Copy out the rows from the start through the line containing "[x=266, y=143]", including the requests unchanged, and multiply each coordinate in the answers by 1.85, rounding to whole numbers with halves going up. Give only those rows.
'''
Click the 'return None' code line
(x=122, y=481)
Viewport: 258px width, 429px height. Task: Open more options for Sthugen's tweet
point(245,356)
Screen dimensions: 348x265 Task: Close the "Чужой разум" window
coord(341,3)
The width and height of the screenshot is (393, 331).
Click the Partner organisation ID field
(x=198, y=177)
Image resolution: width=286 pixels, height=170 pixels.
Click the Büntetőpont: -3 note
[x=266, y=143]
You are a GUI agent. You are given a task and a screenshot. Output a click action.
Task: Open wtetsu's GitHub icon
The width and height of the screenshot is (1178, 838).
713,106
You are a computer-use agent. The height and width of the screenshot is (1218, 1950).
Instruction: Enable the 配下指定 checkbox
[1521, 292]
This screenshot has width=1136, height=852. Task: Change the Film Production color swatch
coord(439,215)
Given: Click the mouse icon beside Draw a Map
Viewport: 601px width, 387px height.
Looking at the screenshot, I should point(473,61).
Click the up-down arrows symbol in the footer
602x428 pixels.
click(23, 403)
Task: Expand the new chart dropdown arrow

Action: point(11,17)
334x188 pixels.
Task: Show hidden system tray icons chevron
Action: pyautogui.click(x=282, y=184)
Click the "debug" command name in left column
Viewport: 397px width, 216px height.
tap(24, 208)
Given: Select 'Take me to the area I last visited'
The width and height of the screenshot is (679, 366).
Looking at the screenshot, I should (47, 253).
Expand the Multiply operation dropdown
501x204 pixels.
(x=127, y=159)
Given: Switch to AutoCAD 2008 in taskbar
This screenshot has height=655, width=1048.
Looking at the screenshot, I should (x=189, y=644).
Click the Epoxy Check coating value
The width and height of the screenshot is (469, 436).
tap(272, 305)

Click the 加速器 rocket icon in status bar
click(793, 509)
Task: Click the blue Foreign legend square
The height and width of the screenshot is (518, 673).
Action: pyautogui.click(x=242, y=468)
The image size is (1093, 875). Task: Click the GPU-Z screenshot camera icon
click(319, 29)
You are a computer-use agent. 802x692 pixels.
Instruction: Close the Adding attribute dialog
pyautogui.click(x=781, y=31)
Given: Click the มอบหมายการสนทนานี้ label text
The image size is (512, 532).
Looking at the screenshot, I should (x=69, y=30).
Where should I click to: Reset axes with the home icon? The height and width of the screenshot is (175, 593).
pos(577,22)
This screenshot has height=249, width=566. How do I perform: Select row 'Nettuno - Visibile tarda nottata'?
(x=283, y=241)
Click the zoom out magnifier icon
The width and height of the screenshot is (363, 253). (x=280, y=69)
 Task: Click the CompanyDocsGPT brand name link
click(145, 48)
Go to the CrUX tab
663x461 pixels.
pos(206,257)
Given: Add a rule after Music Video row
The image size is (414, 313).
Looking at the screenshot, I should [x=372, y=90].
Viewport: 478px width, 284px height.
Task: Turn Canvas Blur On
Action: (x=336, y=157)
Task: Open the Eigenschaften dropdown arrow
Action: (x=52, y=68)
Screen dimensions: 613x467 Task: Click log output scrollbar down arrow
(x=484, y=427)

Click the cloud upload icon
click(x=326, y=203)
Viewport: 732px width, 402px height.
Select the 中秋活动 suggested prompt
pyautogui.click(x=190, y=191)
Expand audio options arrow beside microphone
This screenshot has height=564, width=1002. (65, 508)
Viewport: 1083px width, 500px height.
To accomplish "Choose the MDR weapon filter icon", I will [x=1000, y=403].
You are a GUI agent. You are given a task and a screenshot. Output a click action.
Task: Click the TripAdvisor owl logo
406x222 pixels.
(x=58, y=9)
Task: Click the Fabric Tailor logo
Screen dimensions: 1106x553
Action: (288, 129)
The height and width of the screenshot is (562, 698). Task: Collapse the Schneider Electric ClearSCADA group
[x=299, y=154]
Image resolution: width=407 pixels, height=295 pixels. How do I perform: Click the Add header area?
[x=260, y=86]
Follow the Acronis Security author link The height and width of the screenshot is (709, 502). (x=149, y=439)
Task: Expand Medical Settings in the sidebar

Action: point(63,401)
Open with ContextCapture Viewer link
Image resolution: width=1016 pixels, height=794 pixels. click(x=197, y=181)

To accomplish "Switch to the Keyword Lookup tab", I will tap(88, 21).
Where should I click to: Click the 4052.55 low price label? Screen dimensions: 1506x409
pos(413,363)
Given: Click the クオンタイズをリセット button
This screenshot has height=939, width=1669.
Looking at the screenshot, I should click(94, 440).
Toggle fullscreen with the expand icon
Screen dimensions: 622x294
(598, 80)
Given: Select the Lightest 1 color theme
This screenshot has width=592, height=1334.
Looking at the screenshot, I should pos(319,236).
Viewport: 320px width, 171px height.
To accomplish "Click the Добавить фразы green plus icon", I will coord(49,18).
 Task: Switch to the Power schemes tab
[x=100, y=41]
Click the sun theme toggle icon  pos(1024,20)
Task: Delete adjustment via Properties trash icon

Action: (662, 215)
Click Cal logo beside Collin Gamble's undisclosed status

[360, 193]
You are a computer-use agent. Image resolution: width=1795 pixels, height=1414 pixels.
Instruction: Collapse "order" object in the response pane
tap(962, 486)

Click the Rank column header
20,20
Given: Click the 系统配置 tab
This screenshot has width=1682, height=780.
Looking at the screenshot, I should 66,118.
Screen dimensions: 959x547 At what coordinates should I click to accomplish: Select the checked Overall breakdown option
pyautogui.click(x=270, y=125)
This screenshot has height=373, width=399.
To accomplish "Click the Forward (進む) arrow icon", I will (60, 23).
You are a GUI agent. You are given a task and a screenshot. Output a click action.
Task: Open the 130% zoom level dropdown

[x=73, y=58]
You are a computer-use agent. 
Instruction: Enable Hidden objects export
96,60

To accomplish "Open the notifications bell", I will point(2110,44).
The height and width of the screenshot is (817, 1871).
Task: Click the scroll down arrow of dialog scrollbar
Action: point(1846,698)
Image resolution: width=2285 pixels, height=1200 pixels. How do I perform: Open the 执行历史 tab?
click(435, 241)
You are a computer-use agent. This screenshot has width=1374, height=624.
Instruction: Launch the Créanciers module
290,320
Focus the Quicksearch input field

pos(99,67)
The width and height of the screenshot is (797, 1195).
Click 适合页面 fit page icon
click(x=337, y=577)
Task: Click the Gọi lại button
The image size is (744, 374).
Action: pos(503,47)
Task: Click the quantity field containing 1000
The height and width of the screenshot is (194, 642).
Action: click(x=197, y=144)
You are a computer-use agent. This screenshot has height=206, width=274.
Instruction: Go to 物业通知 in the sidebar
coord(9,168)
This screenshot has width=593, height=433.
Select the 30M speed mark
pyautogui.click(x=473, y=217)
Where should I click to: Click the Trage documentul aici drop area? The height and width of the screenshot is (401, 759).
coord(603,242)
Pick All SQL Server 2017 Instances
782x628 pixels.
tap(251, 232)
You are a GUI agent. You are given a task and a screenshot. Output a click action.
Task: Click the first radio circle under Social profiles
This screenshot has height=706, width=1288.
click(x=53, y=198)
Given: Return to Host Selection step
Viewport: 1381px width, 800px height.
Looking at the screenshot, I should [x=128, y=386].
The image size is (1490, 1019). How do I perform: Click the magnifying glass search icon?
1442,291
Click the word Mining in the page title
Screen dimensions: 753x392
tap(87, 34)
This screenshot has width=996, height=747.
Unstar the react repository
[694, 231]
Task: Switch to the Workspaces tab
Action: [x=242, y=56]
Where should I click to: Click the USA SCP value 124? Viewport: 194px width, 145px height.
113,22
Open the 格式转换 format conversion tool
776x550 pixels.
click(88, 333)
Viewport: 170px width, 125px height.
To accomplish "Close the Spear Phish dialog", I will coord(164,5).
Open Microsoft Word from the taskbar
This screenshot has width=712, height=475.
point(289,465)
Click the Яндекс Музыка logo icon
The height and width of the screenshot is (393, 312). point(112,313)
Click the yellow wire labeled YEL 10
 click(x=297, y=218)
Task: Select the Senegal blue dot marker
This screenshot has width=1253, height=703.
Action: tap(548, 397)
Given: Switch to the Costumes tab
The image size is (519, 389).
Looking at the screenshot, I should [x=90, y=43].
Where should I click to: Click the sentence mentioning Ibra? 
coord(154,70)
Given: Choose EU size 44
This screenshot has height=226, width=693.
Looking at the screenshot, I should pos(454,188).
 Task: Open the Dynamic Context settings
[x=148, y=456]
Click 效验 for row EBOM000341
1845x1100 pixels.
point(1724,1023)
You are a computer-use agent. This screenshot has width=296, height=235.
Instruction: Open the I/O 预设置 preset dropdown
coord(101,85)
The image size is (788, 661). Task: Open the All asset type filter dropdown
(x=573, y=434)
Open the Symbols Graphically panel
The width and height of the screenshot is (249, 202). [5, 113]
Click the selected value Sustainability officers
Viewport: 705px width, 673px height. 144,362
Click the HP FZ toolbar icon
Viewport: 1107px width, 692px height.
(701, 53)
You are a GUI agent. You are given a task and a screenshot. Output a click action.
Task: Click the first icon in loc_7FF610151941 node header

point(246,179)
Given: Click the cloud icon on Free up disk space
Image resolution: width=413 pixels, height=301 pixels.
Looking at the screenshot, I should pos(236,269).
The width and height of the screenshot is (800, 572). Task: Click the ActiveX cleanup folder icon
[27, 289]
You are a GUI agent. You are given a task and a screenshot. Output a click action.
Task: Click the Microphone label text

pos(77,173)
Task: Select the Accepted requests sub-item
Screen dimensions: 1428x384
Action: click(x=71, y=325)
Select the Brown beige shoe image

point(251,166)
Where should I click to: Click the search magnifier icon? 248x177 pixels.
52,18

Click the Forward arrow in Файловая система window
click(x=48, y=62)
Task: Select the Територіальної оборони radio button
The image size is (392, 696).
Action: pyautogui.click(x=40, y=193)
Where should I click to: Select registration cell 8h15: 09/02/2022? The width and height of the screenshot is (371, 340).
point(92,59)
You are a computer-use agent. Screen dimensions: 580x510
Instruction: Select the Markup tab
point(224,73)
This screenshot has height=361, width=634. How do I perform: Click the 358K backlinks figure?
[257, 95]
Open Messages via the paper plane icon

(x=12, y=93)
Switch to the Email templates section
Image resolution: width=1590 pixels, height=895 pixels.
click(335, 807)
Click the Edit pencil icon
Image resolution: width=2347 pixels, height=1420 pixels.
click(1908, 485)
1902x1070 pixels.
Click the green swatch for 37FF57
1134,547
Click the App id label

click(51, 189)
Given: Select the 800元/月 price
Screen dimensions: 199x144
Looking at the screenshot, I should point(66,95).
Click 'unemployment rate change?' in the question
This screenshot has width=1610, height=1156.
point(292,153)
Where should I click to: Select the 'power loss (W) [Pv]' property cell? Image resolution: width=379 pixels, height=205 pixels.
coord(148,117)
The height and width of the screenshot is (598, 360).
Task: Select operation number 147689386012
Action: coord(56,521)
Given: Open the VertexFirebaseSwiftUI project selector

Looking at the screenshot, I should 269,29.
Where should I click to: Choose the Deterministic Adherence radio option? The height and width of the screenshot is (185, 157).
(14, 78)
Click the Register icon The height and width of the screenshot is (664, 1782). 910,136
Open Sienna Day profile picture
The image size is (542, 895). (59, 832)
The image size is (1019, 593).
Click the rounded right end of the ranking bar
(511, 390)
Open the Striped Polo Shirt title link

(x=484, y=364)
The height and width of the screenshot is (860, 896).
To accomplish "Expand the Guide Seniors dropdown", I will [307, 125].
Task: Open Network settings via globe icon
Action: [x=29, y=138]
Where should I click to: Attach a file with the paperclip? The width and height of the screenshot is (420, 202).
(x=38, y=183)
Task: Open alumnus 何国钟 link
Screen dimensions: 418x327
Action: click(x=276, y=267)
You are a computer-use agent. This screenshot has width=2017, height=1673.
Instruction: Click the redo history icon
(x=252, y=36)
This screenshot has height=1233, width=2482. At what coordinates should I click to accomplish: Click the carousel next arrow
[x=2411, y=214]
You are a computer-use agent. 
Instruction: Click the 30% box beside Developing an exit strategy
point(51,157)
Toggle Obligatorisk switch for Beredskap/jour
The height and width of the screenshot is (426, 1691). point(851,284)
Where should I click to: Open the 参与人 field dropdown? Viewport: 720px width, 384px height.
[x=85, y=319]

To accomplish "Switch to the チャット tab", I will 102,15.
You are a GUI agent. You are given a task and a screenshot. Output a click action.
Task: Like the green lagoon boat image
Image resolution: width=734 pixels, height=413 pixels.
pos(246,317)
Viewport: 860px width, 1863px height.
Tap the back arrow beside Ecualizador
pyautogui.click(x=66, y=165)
'''
_RESPONSE FOR THIS EXERCISE_
Click the 'return None' code line
(x=226, y=890)
Viewport: 258px width, 429px height. Task: Open more options for Sthugen's tweet
point(453,659)
Screen dimensions: 348x265 Task: Close the "Чужой разум" window
coord(631,6)
The width and height of the screenshot is (393, 331).
Click the Partner organisation ID field
(x=366, y=327)
Image resolution: width=286 pixels, height=170 pixels.
Click the Büntetőpont: -3 note
[x=492, y=265]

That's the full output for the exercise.